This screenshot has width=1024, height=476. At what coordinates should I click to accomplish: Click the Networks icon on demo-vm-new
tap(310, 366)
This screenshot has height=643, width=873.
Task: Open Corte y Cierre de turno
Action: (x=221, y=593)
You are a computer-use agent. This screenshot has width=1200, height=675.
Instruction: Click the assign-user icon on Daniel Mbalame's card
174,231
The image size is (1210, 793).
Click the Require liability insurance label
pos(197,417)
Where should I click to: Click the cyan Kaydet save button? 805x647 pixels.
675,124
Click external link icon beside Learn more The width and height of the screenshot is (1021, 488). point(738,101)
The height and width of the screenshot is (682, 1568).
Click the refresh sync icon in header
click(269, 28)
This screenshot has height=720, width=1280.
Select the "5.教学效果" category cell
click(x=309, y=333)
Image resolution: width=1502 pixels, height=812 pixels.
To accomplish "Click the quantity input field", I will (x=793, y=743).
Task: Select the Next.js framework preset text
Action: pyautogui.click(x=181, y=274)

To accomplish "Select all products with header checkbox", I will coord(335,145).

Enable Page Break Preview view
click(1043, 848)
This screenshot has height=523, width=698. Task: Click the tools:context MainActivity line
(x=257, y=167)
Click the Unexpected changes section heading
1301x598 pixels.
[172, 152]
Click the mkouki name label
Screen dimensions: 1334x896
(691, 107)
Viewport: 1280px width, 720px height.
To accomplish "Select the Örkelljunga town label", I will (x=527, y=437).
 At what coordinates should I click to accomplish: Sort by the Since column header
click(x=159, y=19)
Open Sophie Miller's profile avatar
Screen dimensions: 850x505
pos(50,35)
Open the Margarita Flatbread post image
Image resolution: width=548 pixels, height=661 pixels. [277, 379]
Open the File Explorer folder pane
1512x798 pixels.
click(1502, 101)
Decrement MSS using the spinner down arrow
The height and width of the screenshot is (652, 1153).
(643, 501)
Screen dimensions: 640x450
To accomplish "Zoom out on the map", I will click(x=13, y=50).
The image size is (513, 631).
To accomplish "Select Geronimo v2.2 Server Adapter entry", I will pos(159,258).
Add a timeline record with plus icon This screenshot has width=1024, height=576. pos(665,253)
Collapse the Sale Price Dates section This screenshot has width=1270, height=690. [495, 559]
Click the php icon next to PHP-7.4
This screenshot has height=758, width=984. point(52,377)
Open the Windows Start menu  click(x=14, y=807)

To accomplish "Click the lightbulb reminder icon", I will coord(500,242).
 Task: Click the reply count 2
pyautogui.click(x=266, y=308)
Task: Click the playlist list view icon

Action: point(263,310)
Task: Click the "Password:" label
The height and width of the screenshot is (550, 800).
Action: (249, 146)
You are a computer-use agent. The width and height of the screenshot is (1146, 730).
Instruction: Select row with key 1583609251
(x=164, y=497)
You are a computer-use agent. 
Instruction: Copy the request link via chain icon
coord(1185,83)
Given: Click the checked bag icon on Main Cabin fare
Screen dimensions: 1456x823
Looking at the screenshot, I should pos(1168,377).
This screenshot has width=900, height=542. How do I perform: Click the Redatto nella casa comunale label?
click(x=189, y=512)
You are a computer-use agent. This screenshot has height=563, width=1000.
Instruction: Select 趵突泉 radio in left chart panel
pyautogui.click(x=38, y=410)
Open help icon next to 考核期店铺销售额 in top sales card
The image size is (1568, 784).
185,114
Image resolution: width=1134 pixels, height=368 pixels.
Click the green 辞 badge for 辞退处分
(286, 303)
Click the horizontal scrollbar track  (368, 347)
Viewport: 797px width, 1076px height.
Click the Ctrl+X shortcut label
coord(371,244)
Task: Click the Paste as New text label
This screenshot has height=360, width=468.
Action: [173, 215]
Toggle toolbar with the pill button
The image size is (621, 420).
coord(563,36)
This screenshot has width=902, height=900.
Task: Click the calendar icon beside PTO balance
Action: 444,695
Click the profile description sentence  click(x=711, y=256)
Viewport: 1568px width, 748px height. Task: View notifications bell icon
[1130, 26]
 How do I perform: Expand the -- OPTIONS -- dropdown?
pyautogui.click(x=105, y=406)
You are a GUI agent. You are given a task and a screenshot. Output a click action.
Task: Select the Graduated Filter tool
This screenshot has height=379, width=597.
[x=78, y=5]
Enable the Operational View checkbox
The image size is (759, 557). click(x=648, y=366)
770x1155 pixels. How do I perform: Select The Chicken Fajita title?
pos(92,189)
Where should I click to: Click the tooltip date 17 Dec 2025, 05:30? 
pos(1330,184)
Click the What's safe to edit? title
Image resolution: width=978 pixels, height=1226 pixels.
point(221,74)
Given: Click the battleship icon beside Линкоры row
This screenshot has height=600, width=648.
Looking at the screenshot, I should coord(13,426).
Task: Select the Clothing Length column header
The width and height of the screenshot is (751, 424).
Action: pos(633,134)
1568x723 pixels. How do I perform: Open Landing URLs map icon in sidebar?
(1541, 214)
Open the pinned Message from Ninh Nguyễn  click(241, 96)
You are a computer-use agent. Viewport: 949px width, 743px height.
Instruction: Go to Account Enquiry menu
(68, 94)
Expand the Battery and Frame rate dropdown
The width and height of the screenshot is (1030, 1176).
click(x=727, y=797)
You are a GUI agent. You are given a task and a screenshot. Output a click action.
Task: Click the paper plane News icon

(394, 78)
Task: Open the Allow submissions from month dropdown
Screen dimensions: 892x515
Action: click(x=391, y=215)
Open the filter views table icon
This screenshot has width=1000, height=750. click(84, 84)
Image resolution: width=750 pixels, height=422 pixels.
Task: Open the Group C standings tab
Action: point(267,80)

**What is required**
Word for word, write out each of the records above.

**Solution for this exercise**
This screenshot has width=1024, height=476. At what coordinates should I click to accomplish: Click the Networks icon on demo-vm-new
tap(310, 366)
This screenshot has height=643, width=873.
Task: Open Corte y Cierre de turno
Action: (x=221, y=593)
You are a computer-use agent. This screenshot has width=1200, height=675.
Instruction: Click the assign-user icon on Daniel Mbalame's card
174,231
The image size is (1210, 793).
Click the Require liability insurance label
pos(197,417)
Where should I click to: Click the cyan Kaydet save button? 805x647 pixels.
675,124
Click external link icon beside Learn more The width and height of the screenshot is (1021, 488). point(738,101)
The height and width of the screenshot is (682, 1568).
Click the refresh sync icon in header
click(269, 28)
This screenshot has height=720, width=1280.
Select the "5.教学效果" category cell
click(x=309, y=333)
Image resolution: width=1502 pixels, height=812 pixels.
To accomplish "Click the quantity input field", I will (x=793, y=743).
Task: Select the Next.js framework preset text
Action: pyautogui.click(x=181, y=274)

To accomplish "Select all products with header checkbox", I will coord(335,145).

Enable Page Break Preview view
click(1043, 848)
This screenshot has height=523, width=698. Task: Click the tools:context MainActivity line
(x=257, y=167)
Click the Unexpected changes section heading
1301x598 pixels.
[172, 152]
Click the mkouki name label
Screen dimensions: 1334x896
(691, 107)
Viewport: 1280px width, 720px height.
To accomplish "Select the Örkelljunga town label", I will (x=527, y=437).
 At what coordinates should I click to accomplish: Sort by the Since column header
click(x=159, y=19)
Open Sophie Miller's profile avatar
Screen dimensions: 850x505
pos(50,35)
Open the Margarita Flatbread post image
Image resolution: width=548 pixels, height=661 pixels. [277, 379]
Open the File Explorer folder pane
1512x798 pixels.
click(1502, 101)
Decrement MSS using the spinner down arrow
The height and width of the screenshot is (652, 1153).
(643, 501)
Screen dimensions: 640x450
To accomplish "Zoom out on the map", I will click(x=13, y=50).
The image size is (513, 631).
To accomplish "Select Geronimo v2.2 Server Adapter entry", I will pos(159,258).
Add a timeline record with plus icon This screenshot has width=1024, height=576. pos(665,253)
Collapse the Sale Price Dates section This screenshot has width=1270, height=690. [495, 559]
Click the php icon next to PHP-7.4
This screenshot has height=758, width=984. point(52,377)
Open the Windows Start menu  click(x=14, y=807)

To accomplish "Click the lightbulb reminder icon", I will coord(500,242).
 Task: Click the reply count 2
pyautogui.click(x=266, y=308)
Task: Click the playlist list view icon

Action: point(263,310)
Task: Click the "Password:" label
The height and width of the screenshot is (550, 800).
Action: (249, 146)
You are a computer-use agent. The width and height of the screenshot is (1146, 730).
Instruction: Select row with key 1583609251
(x=164, y=497)
You are a computer-use agent. 
Instruction: Copy the request link via chain icon
coord(1185,83)
Given: Click the checked bag icon on Main Cabin fare
Screen dimensions: 1456x823
Looking at the screenshot, I should pos(1168,377).
This screenshot has width=900, height=542. How do I perform: Click the Redatto nella casa comunale label?
click(x=189, y=512)
You are a computer-use agent. This screenshot has height=563, width=1000.
Instruction: Select 趵突泉 radio in left chart panel
pyautogui.click(x=38, y=410)
Open help icon next to 考核期店铺销售额 in top sales card
The image size is (1568, 784).
185,114
Image resolution: width=1134 pixels, height=368 pixels.
Click the green 辞 badge for 辞退处分
(286, 303)
Click the horizontal scrollbar track  (368, 347)
Viewport: 797px width, 1076px height.
Click the Ctrl+X shortcut label
coord(371,244)
Task: Click the Paste as New text label
This screenshot has height=360, width=468.
Action: [173, 215]
Toggle toolbar with the pill button
The image size is (621, 420).
coord(563,36)
This screenshot has width=902, height=900.
Task: Click the calendar icon beside PTO balance
Action: 444,695
Click the profile description sentence  click(x=711, y=256)
Viewport: 1568px width, 748px height. Task: View notifications bell icon
[1130, 26]
 How do I perform: Expand the -- OPTIONS -- dropdown?
pyautogui.click(x=105, y=406)
You are a GUI agent. You are given a task and a screenshot. Output a click action.
Task: Select the Graduated Filter tool
This screenshot has height=379, width=597.
[x=78, y=5]
Enable the Operational View checkbox
The image size is (759, 557). click(x=648, y=366)
770x1155 pixels. How do I perform: Select The Chicken Fajita title?
pos(92,189)
Where should I click to: Click the tooltip date 17 Dec 2025, 05:30? 
pos(1330,184)
Click the What's safe to edit? title
Image resolution: width=978 pixels, height=1226 pixels.
point(221,74)
Given: Click the battleship icon beside Линкоры row
This screenshot has height=600, width=648.
Looking at the screenshot, I should coord(13,426).
Task: Select the Clothing Length column header
The width and height of the screenshot is (751, 424).
Action: pos(633,134)
1568x723 pixels. How do I perform: Open Landing URLs map icon in sidebar?
(1541, 214)
Open the pinned Message from Ninh Nguyễn  click(241, 96)
You are a computer-use agent. Viewport: 949px width, 743px height.
Instruction: Go to Account Enquiry menu
(68, 94)
Expand the Battery and Frame rate dropdown
The width and height of the screenshot is (1030, 1176).
click(x=727, y=797)
You are a GUI agent. You are given a task and a screenshot. Output a click action.
Task: Click the paper plane News icon

(394, 78)
Task: Open the Allow submissions from month dropdown
Screen dimensions: 892x515
Action: click(x=391, y=215)
Open the filter views table icon
This screenshot has width=1000, height=750. click(84, 84)
Image resolution: width=750 pixels, height=422 pixels.
Task: Open the Group C standings tab
Action: point(267,80)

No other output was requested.